Comenzamos con las guardias nocturnas, pero quién iba a poder dormir dentro de esa licuadora, quién podría dormir estando con los nervios y el miedo a flor de piel. Porque lo mío ya era miedo, habíamos tenido una situación riesgosa y el capitán no había hecho nada, su esposa, también muy experimentada tampoco pudo resolverlo y nosotros, dos cicloviajeros inexpertos que estábamos de prestados en ese velero, porque lo único que necesitábamos era cruzar de Colombia a Panamá, tuvimos que tomar las riendas de todo y ponernos a salvo. No podía confiar en los dueños del barco, no podía, mi vida estaba en sus manos y yo ya había comprobado qué poco les importaba.

Salió el sol, lo esperé tanto que se me cerró la garganta de la emoción cuando lo vi. Se asomó inmenso desde el mar, que ya se había tranquilizado, yo estaba al timón, Marc estaba a mi lado y fue un momento de paz que jamás olvidaré.

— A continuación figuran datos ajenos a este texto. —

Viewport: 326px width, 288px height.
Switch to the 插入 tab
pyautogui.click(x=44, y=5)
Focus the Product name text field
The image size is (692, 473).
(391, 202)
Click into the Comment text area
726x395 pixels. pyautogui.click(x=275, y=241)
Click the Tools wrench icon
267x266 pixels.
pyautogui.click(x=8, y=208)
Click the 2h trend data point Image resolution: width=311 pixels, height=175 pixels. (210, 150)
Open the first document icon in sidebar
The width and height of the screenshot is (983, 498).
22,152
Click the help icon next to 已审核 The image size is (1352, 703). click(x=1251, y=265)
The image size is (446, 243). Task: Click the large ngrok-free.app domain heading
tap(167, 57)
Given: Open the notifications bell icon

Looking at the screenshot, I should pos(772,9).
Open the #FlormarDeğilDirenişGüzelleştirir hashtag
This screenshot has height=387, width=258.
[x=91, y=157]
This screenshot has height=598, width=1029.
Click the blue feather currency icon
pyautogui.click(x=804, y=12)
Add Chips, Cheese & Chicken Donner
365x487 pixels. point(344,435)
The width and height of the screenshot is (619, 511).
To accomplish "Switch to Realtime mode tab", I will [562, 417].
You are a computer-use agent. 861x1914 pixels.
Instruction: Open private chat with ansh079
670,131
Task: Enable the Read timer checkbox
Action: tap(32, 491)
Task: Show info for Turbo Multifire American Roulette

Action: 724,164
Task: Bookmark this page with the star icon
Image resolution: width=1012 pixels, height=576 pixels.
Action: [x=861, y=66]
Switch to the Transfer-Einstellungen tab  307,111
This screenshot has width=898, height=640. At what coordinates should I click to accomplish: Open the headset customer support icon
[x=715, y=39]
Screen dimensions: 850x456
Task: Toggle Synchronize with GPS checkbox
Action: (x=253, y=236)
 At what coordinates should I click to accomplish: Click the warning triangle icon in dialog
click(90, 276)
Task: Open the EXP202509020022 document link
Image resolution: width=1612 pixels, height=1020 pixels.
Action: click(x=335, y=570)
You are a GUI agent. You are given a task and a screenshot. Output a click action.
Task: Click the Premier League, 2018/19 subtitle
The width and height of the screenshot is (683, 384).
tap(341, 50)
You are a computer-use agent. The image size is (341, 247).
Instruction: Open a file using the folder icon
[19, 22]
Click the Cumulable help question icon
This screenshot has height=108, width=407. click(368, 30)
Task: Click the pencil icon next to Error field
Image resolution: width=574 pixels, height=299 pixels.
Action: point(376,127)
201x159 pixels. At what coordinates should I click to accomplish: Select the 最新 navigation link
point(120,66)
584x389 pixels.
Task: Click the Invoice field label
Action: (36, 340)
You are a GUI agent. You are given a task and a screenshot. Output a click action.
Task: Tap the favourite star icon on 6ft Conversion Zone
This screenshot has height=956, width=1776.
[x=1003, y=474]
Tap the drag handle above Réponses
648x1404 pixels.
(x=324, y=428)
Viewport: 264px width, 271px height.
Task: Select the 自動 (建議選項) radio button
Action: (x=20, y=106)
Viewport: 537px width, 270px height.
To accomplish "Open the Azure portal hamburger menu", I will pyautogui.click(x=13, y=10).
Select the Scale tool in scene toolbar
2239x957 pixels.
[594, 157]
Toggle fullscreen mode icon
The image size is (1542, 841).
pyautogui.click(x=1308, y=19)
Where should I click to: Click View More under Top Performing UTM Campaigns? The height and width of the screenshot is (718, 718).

Un delfín saltó a nuestro lado para darnos los buenos días, abrimos más velas para ganar velocidad y continuamos navegando. Todavía tenía el sabor amargo de la peor noche de mi vida, tenía la tensión acumulada en cada músculo de mi cuerpo, necesitaba un café, un baño, una cama y dejar de verle la cara al capitán. Era el día uno de un viaje de diez días. ¿En qué me había metido?

Unas horas después entramos a una zona sin viento, ya sabíamos que ese momento llegaría, no nos sorprendió en absoluto, de todas maneras, el capitán se encargó de montar un circo y más pleitos para evadir prender el motor, discutió con su esposa nuevamente, la denigró una vez más, se escondió en el interior del barco y prendimos el motor porque realmente llevábamos más de una hora sin avanzar ni una milla.

A los diez minutos sucedió el milagro, miré el termómetro del motor y estaba desbordado, se había recalentado. Me asomé al interior del barco y le avisé al capitán, comenzó a gritar, subió a cubierta, lo vio con sus ojos, se puso frenético y desesperado empezó a decir que lo apaguemos.

Lo apagamos y quedamos a la deriva, sin viento, sin olas, simplemente boyando. Sin motor no podríamos seguir la travesía, al oeste se veía la costa de la ciudad de Cartagena de Indias, habría que llegar hasta allí, el puerto más cercano, a vela. Nos llevó unas cuantas horas, pero lo hicimos. “No hay mal que por bien no venga” dicen por ahí y esta vez fue así, gracias a ese motor dañado me pude bajar de ese velero para no subirme nunca más.